Le Qatar, ce géant de l’immobilier parisien
Derrière les façades prestigieuses de la capitale française se cache l’un des plus grands propriétaires immobiliers étrangers : l’émirat du Qatar.
Le Qatar est peut-être un petit émirat par sa superficie, mais ses ambitions expansionnistes dépassent largement ses frontières, jusqu’en France notamment, où il contrôle l’un des patrimoines immobiliers étrangers les plus conséquents.
Selon une enquête publiée le 6 novembre par Franceinfo, la monarchie du Golfe possède 71 immeubles à Paris et 158 bâtiments dans l’ensemble du pays. Le fleuron de cet empire foncier se trouve sur les Champs-Élysées, souvent présentés comme « la plus belle avenue du monde ».
Sur ce tronçon long d’environ 1,3 kilomètre, plus de 390 mètres de façades appartiennent, d’après l’analyse des cadastres menée par Le Monde, à l’État qatari, à des familles influentes ou à des fonds d’investissement du pays.
En façade, aucun nom qatarien n’apparaît dans les documents officiels, mais en remontant la chaîne de participations, on constate que toutes ces sociétés sont contrôlées par des intérêts venus de Doha, voire par la famille Al-Thani elle-même.
Un cadeau fiscal de Nicolas Sarkozy
Cette présence massive se matérialise par la prise de contrôle d’immeubles symboliques, comme l’ex-Virgin Megastore du 52 Champs-Élysées – racheté en 2012 par le fonds souverain Qatar Investment Authority pour plus de 500 millions d’euros – ou encore l’îlot du 103–111 Champs-Élysées, acquis auprès de HSBC pour 440 millions d’euros en 2010.
Ces acquisitions spectaculaires, portées par la promesse de rendements élevés sur la pierre parisienne, ont été facilitées par un cadre fiscal particulièrement favorable.
Ainsi en 2008, Nicolas Sarkozy, alors président, signe un accord bilatéral avec Doha, officiellement destiné à encourager les échanges économiques entre les deux pays. Mais ce texte comporte une clause clé : l’exonération des investisseurs qataris d’impôt sur les plus-values immobilières réalisées en France.
Illustration avec l’hôtel Lambert, ce joyau du classicisme français au cœur de Paris. Ce somptueux édifice de 4 000 mètres carrés a été acheté puis revendu par un prince du Qatar à l’homme d’affaires français Xavier Niel. Après d’importants travaux, la plus-value est estimée à 100 millions d’euros selon les informations recueillies par Franceinfo.

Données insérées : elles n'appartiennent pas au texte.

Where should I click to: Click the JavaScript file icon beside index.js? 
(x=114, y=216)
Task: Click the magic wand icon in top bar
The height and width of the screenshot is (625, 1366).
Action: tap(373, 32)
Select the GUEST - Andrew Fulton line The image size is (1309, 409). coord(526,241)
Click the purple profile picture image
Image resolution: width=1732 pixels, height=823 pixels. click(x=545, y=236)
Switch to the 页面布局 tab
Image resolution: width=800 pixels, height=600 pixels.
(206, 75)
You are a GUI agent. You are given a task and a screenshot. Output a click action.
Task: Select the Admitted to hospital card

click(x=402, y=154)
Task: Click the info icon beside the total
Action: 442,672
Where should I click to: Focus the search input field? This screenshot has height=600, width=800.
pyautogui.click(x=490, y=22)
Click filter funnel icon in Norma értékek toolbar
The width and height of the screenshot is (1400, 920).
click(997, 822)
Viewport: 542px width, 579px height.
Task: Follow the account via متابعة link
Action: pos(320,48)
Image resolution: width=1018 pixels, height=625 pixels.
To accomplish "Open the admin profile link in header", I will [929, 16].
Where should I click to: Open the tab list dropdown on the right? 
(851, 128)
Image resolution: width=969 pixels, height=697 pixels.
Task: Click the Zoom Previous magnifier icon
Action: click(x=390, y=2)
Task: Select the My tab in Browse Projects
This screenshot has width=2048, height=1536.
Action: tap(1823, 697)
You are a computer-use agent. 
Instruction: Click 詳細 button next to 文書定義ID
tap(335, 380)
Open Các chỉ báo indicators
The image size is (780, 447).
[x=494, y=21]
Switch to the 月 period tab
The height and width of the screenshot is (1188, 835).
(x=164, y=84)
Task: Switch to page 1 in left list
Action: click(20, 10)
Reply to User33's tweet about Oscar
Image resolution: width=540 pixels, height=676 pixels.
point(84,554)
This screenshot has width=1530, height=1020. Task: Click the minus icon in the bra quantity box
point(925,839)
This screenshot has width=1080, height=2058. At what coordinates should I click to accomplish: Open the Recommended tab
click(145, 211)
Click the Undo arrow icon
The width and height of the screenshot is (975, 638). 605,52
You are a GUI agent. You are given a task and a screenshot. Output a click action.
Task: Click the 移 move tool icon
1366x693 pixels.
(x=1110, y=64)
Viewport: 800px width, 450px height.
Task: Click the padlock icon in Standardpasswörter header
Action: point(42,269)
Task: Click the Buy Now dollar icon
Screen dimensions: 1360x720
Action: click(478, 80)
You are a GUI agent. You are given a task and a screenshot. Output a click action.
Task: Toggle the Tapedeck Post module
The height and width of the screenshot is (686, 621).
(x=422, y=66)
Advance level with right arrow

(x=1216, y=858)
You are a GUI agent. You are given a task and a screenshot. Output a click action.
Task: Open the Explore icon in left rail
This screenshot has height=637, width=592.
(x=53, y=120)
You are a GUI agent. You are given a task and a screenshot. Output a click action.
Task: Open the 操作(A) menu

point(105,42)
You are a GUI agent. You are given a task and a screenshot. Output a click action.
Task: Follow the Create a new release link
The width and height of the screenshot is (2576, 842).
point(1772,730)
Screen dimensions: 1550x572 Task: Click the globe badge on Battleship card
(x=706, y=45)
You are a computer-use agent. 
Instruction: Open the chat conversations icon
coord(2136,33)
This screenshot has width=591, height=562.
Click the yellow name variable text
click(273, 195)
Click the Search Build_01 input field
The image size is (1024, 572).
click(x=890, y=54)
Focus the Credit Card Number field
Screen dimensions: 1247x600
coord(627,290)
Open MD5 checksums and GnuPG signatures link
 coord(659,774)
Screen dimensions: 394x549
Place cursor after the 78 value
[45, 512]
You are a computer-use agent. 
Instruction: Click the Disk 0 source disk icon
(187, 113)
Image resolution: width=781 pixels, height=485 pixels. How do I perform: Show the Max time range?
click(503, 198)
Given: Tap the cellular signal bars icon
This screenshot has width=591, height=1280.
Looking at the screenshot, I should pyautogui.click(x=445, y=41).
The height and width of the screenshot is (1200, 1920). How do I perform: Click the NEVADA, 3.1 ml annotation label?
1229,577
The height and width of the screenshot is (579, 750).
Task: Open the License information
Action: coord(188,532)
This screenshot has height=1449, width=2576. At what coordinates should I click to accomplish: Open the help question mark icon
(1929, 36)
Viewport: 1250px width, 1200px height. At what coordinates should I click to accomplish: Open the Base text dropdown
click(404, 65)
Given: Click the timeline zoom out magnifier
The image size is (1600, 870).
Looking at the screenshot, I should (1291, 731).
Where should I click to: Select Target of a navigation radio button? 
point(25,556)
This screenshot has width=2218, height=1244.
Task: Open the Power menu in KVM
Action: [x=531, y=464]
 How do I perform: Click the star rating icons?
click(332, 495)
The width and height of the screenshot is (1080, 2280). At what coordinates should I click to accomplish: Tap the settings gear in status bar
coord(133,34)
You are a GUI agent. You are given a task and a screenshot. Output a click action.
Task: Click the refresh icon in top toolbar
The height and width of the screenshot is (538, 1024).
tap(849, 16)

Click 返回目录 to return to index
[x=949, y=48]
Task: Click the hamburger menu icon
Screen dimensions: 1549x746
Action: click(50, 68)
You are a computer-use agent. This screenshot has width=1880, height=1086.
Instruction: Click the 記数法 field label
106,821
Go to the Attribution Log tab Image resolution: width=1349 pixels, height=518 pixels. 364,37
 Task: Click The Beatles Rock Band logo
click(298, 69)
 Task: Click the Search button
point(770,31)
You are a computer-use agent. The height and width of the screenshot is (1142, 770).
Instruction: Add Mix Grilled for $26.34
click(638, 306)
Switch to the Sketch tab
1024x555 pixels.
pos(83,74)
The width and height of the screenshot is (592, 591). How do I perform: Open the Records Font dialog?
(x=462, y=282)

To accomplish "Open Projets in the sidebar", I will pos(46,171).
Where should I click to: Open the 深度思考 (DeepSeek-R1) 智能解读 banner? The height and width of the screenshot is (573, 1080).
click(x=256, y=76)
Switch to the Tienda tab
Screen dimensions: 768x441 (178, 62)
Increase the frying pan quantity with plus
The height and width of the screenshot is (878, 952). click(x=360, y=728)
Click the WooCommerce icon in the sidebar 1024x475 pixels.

Des critiques tous azimuts
Dans un régime fiscal ordinaire, un propriétaire français aurait dû verser au minimum plusieurs millions d’euros au titre de l’impôt sur cette plus-value. Pour un investisseur qatari, la facture est en revanche nulle.
De fait, nombreux sont ceux qui dans la classe politique française toutes obédiences confondues dénoncent ce qu’ils considèrent comme un privilège injustifié accordé à l’un des pays les plus riches du monde. D’autant qu’une source proche du dossier reconnaît auprès de Franceinfo que les autorités françaises n’ont jamais chiffré précisément le manque à gagner budgétaire lié à cette « ristourne fiscale ».
Pour Henry Guaino, ancien conseiller de Nicolas Sarkozy, ce régime de faveur s’apparente toutefois à une contrepartie assumée en échange des capitaux venus de Doha. « C’est un privilège fiscal en contrepartie des investissements. Ce n’est pas un privilège fiscal gratuit, ce n’est pas pour faire plaisir à l’émir du Qatar« , argumente-t-il.